We cite these examples to illustrate how an understanding of the dynamics of human appetite systems might help to illuminate the factors that have driven the epidemic of obesity and associated disease in recent decades. The broader message, however, is that a nutritional ecology perspective, which emphasizes the interaction between biological traits and food environments, can provide a structured research framework for generating and testing hypotheses regarding the causes of health and disease in our radically altered industrialized food environments.

7 Conclusions

Statistics such as those with which we opened this chapter leave no doubt that nutrition science ought to be doing a better job of preventing premature deaths that are associated with malnutrition and chronic disease. The challenge, however, is to understand how the diverse and complex set of interacting causes drives the problem and to identify the key control points that are amenable to intervention to improve nutrition-related health. There is now widespread recognition that success will require a systems-based approach, which recognizes that relevant causal components are distributed across and between domains representing diverse academic disciplines and societal sectors [8,9,10,11,12, 83]. The leadership, however, must come from nutrition science, which at present is ill-equipped for the task.

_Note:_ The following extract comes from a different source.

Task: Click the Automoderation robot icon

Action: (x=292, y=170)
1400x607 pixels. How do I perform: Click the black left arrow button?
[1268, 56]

We have suggested in this chapter that a constructive branch for interdisciplinary engagement is with the basic biological sciences. Although nutrition science clearly has drawn heavily on chemistry, molecular biology, and physiology, its engagement with the core theory of biology – evolutionary and ecological theory – has been rudimentary. Such theory can provide a powerful framework for identifying pivotal systems components and interactions, and in this way direct and simplify the task, in much the same way that aerodynamics theory can help to direct aviation research. Ecology and evolution also provide a broad comparative perspective, which helps to identify patterns and generalities across a wide range of species and environments and, in this way, enrich the understanding of human-environment interactions. Nutritional ecology is the branch of the natural sciences that applies this approach in the context of nutrition.

As an example, we have shown how biological theory predicts that separate appetites would exist for particular nutrients and that these appetites would interact to broker beneficial outcomes across the range of varied food environments within which they evolved. We introduced nutritional geometry as an approach for investigating appetite interactions and examining how they are linked to broader aspects of human biology and industrialized food environments. Our analysis suggests, somewhat counter-intuitively, that the human propensity to overeat fats and carbohydrates is closely linked to our appetite for protein, via protein leverage. This, in turn, suggests a different focus for examining the causes of obesity, through drawing attention to the factors that influence dietary protein density. Our analysis also cautions against the common tendency to assume that if “too little is bad, a lot must be good,” by highlighting the dangers both of diets with too low and too high protein energy density. It emphasizes the importance of dietary balance.

In closing, we emphasize that our main goal is not to suggest that we have solved the problem of energy overconsumption, obesity, and related diseases, but rather to introduce a biologically inspired approach that can help to structure nutrition research. Beyond the macronutrients and their different types and constituents, other dietary components such as fiber and micronutrients clearly are relevant to the problem, and likewise, many nutrient combinations are important for various other aspects of health. We suggest, however, that these relationships are best examined in a framework that is guided by biological theory and which examines the interactions among nutrients rather than considering them separately.